A data store is very a very important aspect of a data warehouse in that it acts as support of the companies need for up-to-the-second, operational, integrated, collective information. It is a place where data such as databases and flat files are saved and stored. Data stores are great feeders of data to the data warehouse.
In a broad sense, a data store is a place where data is integrated from a variety of different sources in order to facilitate operations, analysis and reporting. It is can be considered an intermediate data warehouse for databases despite the fact that a data store also includes flat files.
Some data warehouses are designed to have data loaded from a data store which consists of tables from a number of databases which supported administrative functions like financial, human resource, etc).
In some cases, the store are contained in one single database, while in other cases, the data store is scattered in different databases in order to allow tuning to support many different roles.
Those who prefer not to store a data store in a single database argue that the tuning choices are based on the very nature of the data and not on database design and the access on the large volumes of data would be negatively affected to a certain degree. It also matters in terms of the politics of getting everyone's concurrence.
A data store is an important link in a data warehouse's staging area. A staging area is conceptual place in the data warehouse which stands between the analytics system and the legacy system.
Some people think of the staging area as the "back room" portion of the data warehousing environment. This is where the collective process of the data warehouse known as ETL (extract, transform and load) is done.
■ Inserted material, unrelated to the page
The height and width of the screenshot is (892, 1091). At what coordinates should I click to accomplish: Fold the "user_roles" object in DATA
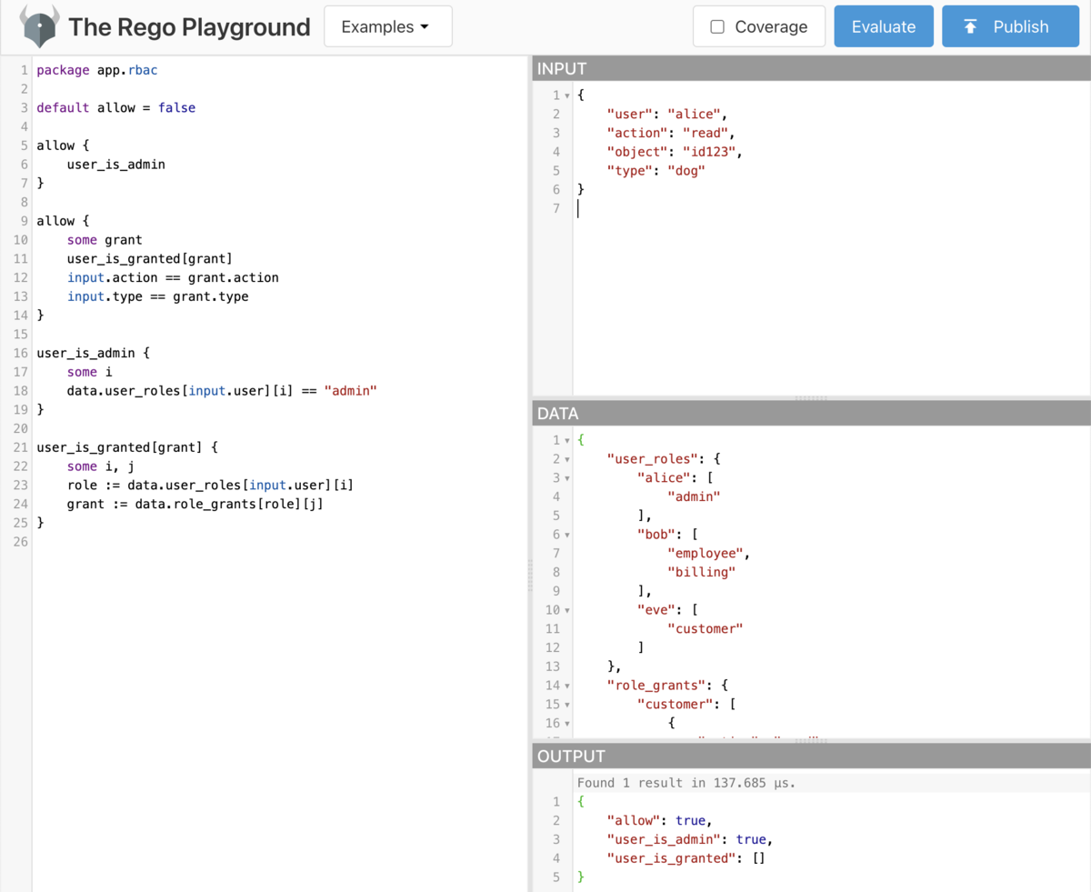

Whenever there is a need for data to be executed in the ETL process, the data warehouse gets the data from the data store which contains all the data at rest.
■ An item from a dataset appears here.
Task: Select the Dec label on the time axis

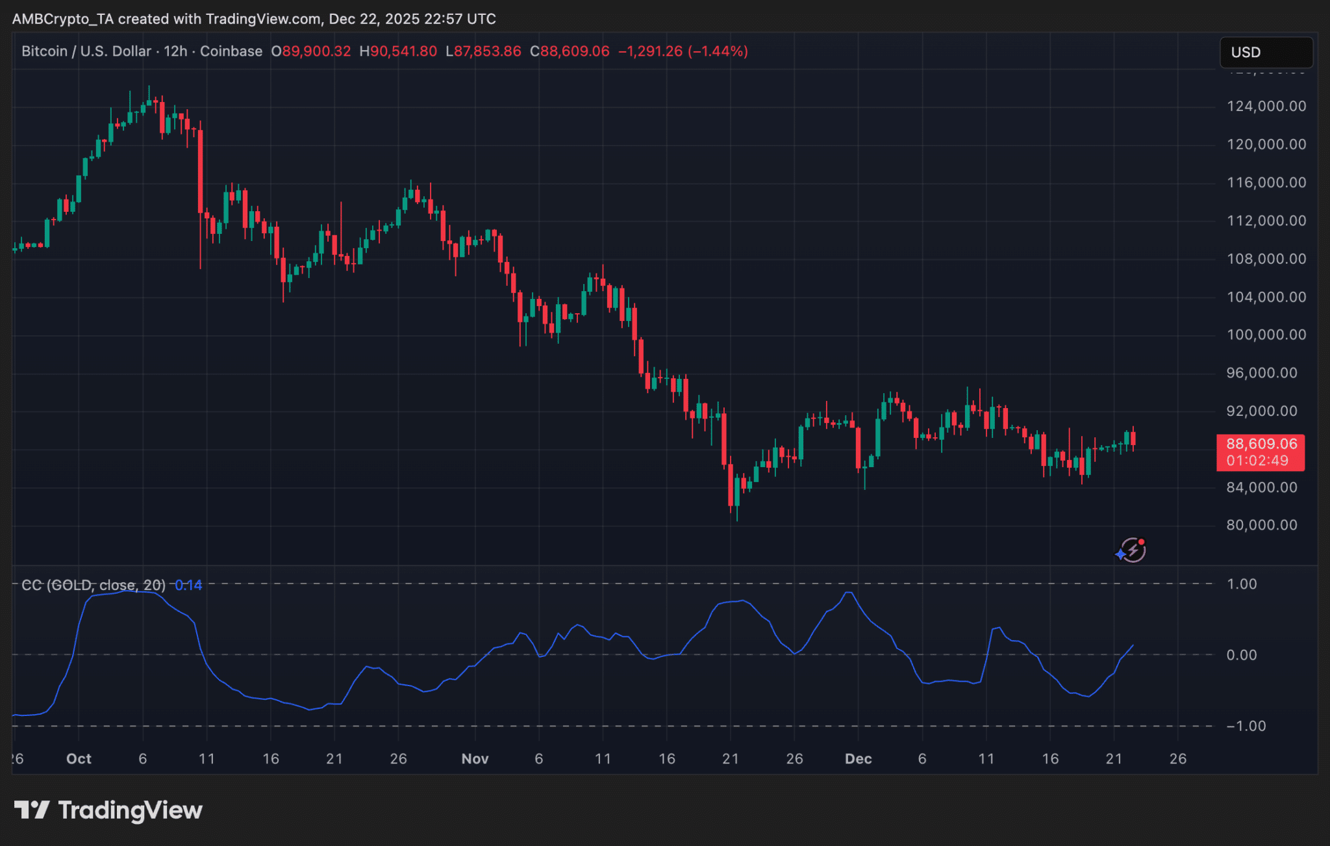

The data store, being an integral part of the data warehouse architecture, is the first stop for the data on its way to the warehouse. The data store is the place where data is collected and integrated and made sure of its completeness and accuracy.
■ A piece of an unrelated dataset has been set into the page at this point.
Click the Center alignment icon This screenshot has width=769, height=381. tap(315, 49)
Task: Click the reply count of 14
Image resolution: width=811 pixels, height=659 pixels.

In a lot of data warehousing implementations, all data transformations cannot be completed without having a full set of data being available. So, if there is a high rate of data, capturing is possible without having to constantly change data in the warehouse.
In general, data stores are normalized structures which integrate data which are based on certain subject areas and not on specific applications. For instance, a business organization may have more than 50 premium applications.
A premium subject area data store collects data using a feed from different applications providing near real time enterprise wide data. The data store is constantly refreshed in order to stay current. The history will then be sent to the data warehouse.
A data store can be a great tool as a reporting database for line-of-business managers and service representatives who will be requiring an integrated picture of the enterprise operational data. Some important aspects of business operation such as operational level reports and queries on small amounts of data can be made more efficient by the data from the data store.
For instance, if one wants specific data for only one calendar quarter, it may be wise to just query the data store. It would be much faster because querying the data warehouse will involve sifting through data for several years.